[WORK TO DO]
Answer these from the mk4 Jetta cluster thread below:
1. What is the top speed on the full screen cluster the first poster found?
2. Which code does the reply say you need for the new cluster to work fine?
3. What will a handful of W8 clusters accept, according to the reply?

# mk4 jetta cluster question



## kneedraggin101 (Jan 28, 2009)

ive been looking into doing a cluster swap, i have a half screen mfa, looking to do a full screen one... 

now i found a full screen cluster, but its a 180mph cluster, and my vr6 is only a 160, will this cause or be a problem? will the speedo still be accurate?? 

any help would be amazing 


Cheers


----------



## skullY (Feb 18, 2005)

kneedraggin101 said:


> now i found a full screen cluster, but its a 180mph cluster, and my vr6 is only a 160, will this cause or be a problem? will the speedo still be accurate??


 As long as you have the immo code for the new cluster (and maybe the old cluster, depending on whether you have IMMO2 or IMMO3) it'll work fine. The cluster knows what the max speedo reading is and will always display the correct speed. 

Do a search for cluster swap or look at the MK4 FAQ, there's a few threads out there about doing this.


----------



## kneedraggin101 (Jan 28, 2009)

ive tried, seems that some parts of the search dont want to work for me... 


any help would be great, as i said, i just want to make sure it reads correct, especially since the spacing between the cluster speeds is a huge diff....

Cheers


----------



## skullY (Feb 18, 2005)

The cluster is smart enough to know what kind of speedometer it has so that the speed gets displayed correctly. You don't have to worry about the spacing.

You should spend some time learning how to find info here, though. It will help you for so many things. Sometimes you don't even need to search, I found a lot of the info you're looking for in the FAQ: http://forums.vwvortex.com/zerothread?id=1835863&postid=18980425#18980425

In particular, check out these threads:

http://forums.vwvortex.com/showthread.php?3568883

http://forums.vwvortex.com/showthread.php?1921113


----------



## kneedraggin101 (Jan 28, 2009)

could be that im on the site from my phone... could be the partial problem... but ill check the links


Cheers


----------



## kneedraggin101 (Jan 28, 2009)

also one of those states that you can not use a w8 cluster in a jetta/golf, but it seems a few others say they have done it and it does work... does anyone know which of the 2 is true?


----------



## skullY (Feb 18, 2005)

kneedraggin101 said:


> also one of those states that you can not use a w8 cluster in a jetta/golf, but it seems a few others say they have done it and it does work... does anyone know which of the 2 is true?


There are a handful of W8 clusters that will accept the firmware from a golf cluster, but finding one is going to be nearly impossible.


----------



## kneedraggin101 (Jan 28, 2009)

well I've read euro ones will work almost np,but then again a few talk about using north american w8 clusters...


so why would they not work? And what won't work on the cluster?


----------

[SOURCE DATA]
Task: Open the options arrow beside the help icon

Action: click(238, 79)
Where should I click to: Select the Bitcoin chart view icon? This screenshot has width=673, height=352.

[SOLUTION TO THIS PROBLEM]
1. 180 mph.
2. The immo code.
3. The firmware from a golf cluster.